Siempre pensé qué hubiera querido ser mi mamá de haber zafado de la imposición social de ocuparse de su familia como ama de casa, de haber podido leer El segundo sexo de Simone de Beauvoir. Pero su amor por ser una persona común, sin deseo de trascendencia social y la alegría con la que vivía tener una vida privada han sido siempre para mi su legado superior.
Cuando le dije a mi mamá que iba a estudiar filosofía ella se puso en contra. Me dijo que eso sólo iba a servir para calentarme la cabeza. Desconfiaba de cualquier cosa que estuviera relacionada con la especulación mental. Para ella la vida era simple, era praxis. Era una persona inteligente y contradictoria. Por un lado le decía a mi primo que era de la Jota P, que “El Viejo” los iba a traicionar, cosa que pasó. Y después la encontré una tarde llorando en el patio de mi casa, con la luz apagada y fumando porque había muerto Perón.
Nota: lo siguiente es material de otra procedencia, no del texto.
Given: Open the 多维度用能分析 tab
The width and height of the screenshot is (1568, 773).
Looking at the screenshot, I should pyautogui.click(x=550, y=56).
Siempre pensé qué hubiera querido ser mi mamá de haber zafado de la imposición social de ocuparse de su familia como ama de casa, de haber podido leer El segundo sexo de Simone de Beauvoir.
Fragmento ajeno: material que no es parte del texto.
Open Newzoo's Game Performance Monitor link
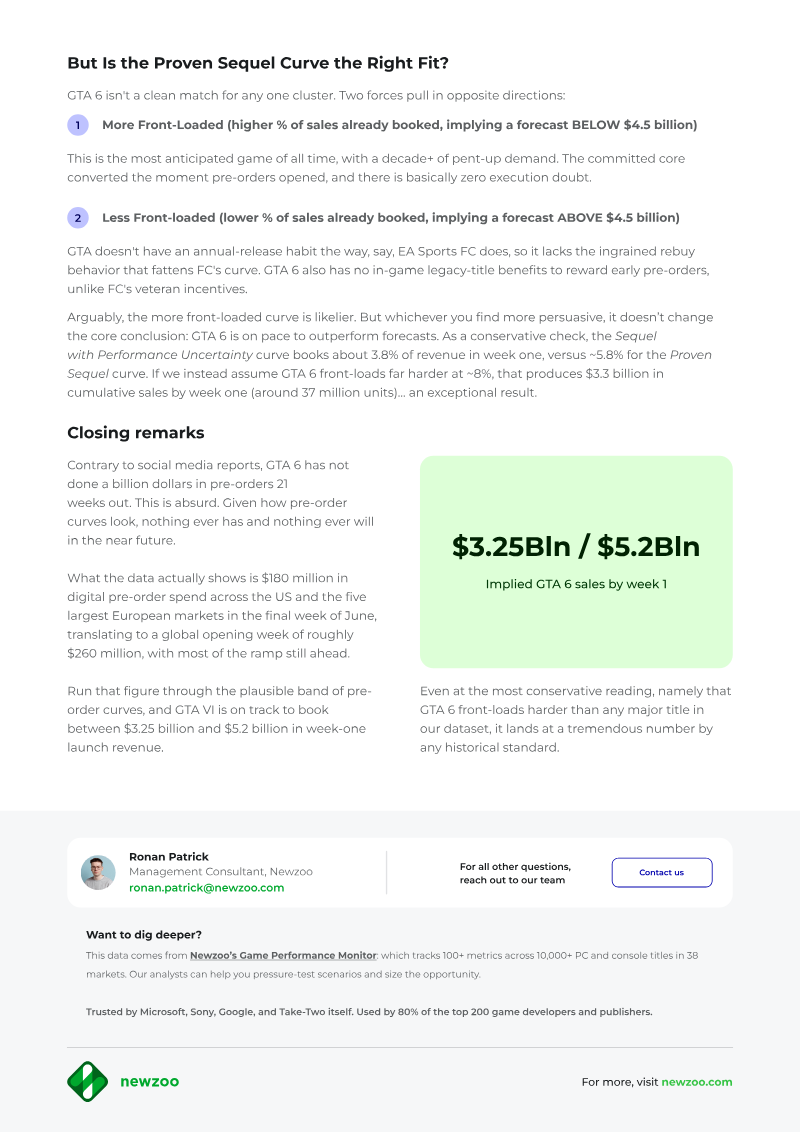This screenshot has height=1132, width=800. click(x=283, y=955)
Como no se cuidaba y era hipertensa, tuvo un ataque cerebral y quedó en coma cuatro. Me acuerdo de estar con su tapado verde en la puerta de la guardia del hospital Pena esperando noticias y que nadie me hablaba. Entonces llegó el BMW de Alberto Olmedo –mi viejo trabajaba con él- y entró a la guardia con la facilidad con la que Luke Skywalker entra a la cueva de Java de Jar. Salió al rato y nos dijo que Julia se había recuperado completamente gracias a su juventud. ¿Qué edad tendría? Cuando volvió a casa me dijo que me quería contar algo que le había pasado mientras estaba en coma. “Fue una sensación hermosa, yo avanzaba por un largo camino y había una luz en el fondo, y salían a recibirme mis seres queridos todos vestidos de blanco, me acuerdo que unas hojas me cruzaban la cara mientras avanzaba. No tenés que tenerle miedo a la muerte, hijo”. Los médicos le prescribieron pastillas, dietas y ciertas normas de conducta para que no se hiciera mala sangre, sobre todo ocupándose de los destinos de sus hermanas. Pero ella se negó a tener que vivir con esas restricciones y palmó a los dos años de otro ataque similar, pero con el cerebro ya golpeado por el anterior, esta vez fatal.
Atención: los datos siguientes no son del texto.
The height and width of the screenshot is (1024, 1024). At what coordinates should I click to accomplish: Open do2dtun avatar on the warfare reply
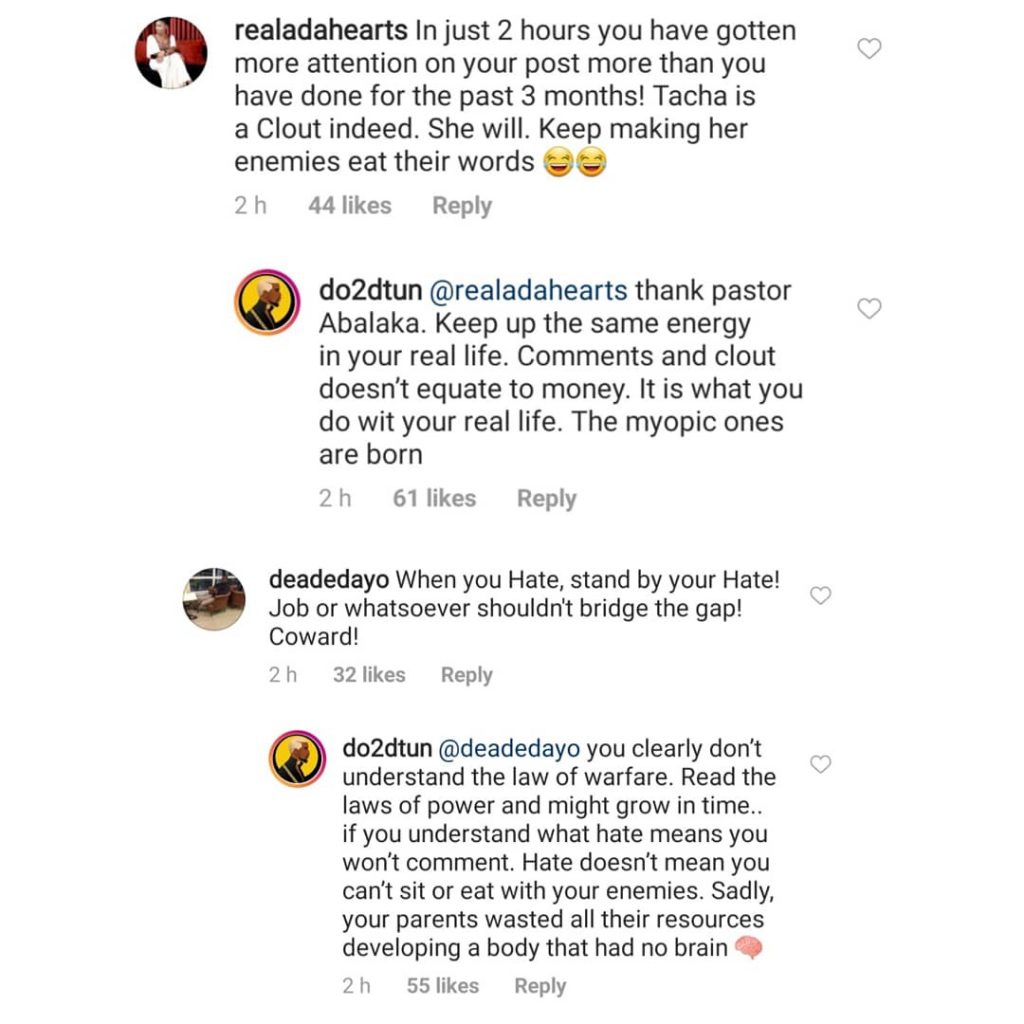(299, 760)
Yo había empezado a escribir poesía. La primera vez que fuimos con mi hermano a visitar la tumba de mi mamá, en el auto que mi papá le había comprado a Pepe Biondi, nos paró la barrera en un paso a nivel que está cerca del cementerio. Unos chicos -me explicó mi hemano- ponían monedas en las vías para que el tren las alisara al pasar. Eso era el juego. Se levantó la barrera, pusimos flores, lloramos, volví a casa y me puse a escribir un poema sobre mi madre. Era larguísimo. Uno piensa que transmitir sus emociones hará que los que lo lean sientan lo mismo. Pero lo más difícil para escribir un poema es aprender a callarte la boca. Tener el desapego de seguir lo que quiere decir el poema y no lo que uno quiso escribir, aunque se trate de algo tan importante como la muerte de tu madre. Trabajé ese poema un montón de tiempo hasta que me di por vencido: no había lugar para mi madre en el poema. Lo único que quedaba eran los chicos que ponían monedas en las vías.
No sé qué día murió mi madre ni cuántos años tenía ni sé cuando cumpliría años. Por eso, supongo, a veces aparece en mi sueños diciéndome el día y la hora en que va a resucitar.